_AIM_
Return the entries word for word, from the first line through the line that contains "Action: click(x=187, y=102)".
begin
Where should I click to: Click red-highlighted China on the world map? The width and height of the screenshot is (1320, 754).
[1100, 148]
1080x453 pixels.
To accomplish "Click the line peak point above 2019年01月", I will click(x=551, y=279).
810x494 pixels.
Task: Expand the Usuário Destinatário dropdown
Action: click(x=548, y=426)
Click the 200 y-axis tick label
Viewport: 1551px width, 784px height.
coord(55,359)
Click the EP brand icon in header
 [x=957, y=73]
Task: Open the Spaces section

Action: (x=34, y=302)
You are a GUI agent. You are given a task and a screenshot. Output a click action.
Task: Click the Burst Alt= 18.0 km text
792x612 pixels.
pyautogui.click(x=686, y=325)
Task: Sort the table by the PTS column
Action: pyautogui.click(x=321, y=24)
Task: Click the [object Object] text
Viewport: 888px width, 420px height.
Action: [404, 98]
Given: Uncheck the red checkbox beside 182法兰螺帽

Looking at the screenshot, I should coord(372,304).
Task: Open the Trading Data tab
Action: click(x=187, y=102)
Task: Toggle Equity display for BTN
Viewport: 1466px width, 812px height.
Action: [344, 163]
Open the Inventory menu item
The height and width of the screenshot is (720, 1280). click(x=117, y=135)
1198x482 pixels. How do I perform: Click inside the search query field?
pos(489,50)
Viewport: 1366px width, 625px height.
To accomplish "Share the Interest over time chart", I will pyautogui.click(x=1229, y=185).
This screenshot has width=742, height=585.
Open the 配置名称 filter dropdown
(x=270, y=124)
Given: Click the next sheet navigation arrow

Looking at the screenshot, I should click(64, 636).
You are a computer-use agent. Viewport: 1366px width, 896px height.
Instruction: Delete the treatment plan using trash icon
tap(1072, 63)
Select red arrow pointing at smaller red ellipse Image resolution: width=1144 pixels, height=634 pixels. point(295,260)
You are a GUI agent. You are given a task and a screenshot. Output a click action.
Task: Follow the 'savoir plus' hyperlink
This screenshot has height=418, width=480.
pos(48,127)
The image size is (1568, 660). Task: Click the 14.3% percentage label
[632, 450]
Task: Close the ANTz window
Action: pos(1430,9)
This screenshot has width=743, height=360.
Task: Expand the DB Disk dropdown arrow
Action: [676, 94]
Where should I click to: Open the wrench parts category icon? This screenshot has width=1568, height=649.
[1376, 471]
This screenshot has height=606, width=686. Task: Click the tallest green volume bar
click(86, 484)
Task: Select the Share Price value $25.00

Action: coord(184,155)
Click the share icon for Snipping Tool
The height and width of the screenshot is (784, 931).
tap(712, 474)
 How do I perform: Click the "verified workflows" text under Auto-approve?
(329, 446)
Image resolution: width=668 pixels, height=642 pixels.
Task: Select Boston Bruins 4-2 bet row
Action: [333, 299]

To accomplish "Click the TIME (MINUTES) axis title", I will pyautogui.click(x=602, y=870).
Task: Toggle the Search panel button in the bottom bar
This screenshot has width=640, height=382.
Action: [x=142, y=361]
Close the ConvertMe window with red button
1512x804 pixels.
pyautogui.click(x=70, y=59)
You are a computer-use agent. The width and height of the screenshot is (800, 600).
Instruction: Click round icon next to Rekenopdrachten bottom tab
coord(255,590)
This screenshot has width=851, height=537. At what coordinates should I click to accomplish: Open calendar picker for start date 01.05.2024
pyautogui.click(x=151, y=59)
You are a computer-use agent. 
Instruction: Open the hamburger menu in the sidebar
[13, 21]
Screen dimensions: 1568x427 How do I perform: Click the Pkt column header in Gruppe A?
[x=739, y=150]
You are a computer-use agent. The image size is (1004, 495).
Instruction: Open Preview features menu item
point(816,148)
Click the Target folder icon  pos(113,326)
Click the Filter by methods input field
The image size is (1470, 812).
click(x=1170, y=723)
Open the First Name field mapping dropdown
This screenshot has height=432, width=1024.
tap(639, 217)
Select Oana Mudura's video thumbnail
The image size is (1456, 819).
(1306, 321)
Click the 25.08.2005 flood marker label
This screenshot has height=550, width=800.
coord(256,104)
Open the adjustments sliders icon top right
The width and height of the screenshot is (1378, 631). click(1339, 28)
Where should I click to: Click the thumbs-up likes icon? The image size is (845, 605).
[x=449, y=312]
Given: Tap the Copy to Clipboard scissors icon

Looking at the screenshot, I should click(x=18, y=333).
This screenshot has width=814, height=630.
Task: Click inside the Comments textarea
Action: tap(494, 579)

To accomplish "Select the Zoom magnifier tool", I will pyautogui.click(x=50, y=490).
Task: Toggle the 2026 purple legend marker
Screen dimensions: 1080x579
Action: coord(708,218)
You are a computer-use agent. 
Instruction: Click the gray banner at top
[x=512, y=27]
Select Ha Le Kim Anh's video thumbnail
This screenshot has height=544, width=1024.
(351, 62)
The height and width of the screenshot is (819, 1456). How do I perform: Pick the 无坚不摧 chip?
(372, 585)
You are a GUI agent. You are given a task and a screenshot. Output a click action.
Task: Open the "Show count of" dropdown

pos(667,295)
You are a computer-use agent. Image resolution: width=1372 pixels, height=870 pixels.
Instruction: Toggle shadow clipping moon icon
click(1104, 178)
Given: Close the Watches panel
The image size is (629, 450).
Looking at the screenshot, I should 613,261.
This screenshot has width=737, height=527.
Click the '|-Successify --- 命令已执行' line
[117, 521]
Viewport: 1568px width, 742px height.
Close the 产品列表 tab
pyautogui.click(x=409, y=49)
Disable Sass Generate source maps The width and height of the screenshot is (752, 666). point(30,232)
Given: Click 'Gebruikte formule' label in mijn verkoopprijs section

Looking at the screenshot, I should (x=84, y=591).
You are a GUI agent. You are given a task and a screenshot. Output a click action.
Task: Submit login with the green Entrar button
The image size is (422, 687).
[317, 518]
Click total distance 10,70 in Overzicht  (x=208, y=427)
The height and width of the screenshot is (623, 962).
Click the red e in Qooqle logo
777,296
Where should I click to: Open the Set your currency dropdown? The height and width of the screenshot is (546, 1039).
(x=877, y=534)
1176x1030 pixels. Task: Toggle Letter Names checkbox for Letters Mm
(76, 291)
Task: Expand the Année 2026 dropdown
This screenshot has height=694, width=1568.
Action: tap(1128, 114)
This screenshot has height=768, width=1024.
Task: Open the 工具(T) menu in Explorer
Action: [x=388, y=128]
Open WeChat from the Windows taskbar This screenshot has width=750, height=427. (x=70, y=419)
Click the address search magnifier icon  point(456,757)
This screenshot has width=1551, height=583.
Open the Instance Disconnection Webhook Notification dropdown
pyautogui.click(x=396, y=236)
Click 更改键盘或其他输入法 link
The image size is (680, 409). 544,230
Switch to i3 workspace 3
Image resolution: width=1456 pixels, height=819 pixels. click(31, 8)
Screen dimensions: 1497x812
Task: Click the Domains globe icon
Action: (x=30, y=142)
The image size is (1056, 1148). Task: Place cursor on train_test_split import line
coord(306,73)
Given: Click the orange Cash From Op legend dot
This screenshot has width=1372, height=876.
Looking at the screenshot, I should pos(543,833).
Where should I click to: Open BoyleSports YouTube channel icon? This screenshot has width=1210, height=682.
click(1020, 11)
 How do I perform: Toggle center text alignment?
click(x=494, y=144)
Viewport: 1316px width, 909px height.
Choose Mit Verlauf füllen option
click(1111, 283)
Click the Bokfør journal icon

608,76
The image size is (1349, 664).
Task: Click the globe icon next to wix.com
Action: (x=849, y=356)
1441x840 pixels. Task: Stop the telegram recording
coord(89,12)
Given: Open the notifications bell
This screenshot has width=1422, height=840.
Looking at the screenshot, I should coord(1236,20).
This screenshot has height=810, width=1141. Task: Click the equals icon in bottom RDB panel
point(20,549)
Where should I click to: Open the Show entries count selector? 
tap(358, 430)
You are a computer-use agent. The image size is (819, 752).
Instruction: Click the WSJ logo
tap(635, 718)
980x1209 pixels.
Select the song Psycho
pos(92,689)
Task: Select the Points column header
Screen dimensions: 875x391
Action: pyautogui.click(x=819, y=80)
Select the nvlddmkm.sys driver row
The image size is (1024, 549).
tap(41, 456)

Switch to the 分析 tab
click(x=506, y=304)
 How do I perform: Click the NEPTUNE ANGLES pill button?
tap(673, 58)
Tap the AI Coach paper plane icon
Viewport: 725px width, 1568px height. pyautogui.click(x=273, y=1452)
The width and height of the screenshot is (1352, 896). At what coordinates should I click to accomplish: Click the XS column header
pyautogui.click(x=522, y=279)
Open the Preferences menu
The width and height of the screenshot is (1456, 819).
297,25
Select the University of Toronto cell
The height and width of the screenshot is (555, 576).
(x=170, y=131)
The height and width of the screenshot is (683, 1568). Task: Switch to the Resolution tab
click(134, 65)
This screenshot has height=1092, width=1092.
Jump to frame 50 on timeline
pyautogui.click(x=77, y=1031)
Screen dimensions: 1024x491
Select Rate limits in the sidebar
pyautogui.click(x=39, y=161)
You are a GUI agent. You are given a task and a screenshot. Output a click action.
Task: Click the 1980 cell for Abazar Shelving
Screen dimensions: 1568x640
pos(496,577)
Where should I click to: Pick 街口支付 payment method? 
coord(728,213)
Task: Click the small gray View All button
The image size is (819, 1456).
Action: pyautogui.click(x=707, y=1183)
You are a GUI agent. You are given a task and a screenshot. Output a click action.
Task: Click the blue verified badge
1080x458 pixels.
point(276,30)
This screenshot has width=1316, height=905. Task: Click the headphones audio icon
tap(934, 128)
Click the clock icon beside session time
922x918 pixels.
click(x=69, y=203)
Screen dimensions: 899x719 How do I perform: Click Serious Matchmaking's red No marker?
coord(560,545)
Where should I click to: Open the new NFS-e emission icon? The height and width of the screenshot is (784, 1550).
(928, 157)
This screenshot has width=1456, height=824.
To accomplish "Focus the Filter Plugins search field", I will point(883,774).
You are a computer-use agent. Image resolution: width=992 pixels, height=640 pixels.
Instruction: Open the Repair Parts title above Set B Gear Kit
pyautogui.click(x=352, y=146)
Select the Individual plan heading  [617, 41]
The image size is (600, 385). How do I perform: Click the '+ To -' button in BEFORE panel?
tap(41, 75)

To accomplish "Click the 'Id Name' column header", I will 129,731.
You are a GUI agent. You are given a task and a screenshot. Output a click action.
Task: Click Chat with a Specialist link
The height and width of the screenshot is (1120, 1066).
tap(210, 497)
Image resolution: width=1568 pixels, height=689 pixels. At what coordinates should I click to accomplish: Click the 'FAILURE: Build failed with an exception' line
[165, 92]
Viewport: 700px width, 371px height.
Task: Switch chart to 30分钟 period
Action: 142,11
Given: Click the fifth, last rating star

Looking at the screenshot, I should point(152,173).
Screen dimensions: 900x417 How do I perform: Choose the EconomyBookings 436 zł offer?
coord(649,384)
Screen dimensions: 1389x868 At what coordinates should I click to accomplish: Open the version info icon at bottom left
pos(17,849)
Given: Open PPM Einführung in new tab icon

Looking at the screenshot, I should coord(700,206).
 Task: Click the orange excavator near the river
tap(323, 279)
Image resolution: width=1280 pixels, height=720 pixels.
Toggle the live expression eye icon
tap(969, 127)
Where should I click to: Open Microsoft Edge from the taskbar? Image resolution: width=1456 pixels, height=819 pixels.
end
_TASK OUTPUT_
Where should I click to: Click red-highlighted China on the world map? The width and height of the screenshot is (1320, 754).
[1100, 148]
1080x453 pixels.
To accomplish "Click the line peak point above 2019年01月", I will click(x=551, y=279).
810x494 pixels.
Task: Expand the Usuário Destinatário dropdown
Action: click(x=548, y=426)
Click the 200 y-axis tick label
Viewport: 1551px width, 784px height.
coord(55,359)
Click the EP brand icon in header
 [x=957, y=73]
Task: Open the Spaces section

Action: (x=34, y=302)
You are a GUI agent. You are given a task and a screenshot. Output a click action.
Task: Click the Burst Alt= 18.0 km text
792x612 pixels.
pyautogui.click(x=686, y=325)
Task: Sort the table by the PTS column
Action: pyautogui.click(x=321, y=24)
Task: Click the [object Object] text
Viewport: 888px width, 420px height.
Action: [404, 98]
Given: Uncheck the red checkbox beside 182法兰螺帽

Looking at the screenshot, I should coord(372,304).
Task: Open the Trading Data tab
Action: click(x=187, y=102)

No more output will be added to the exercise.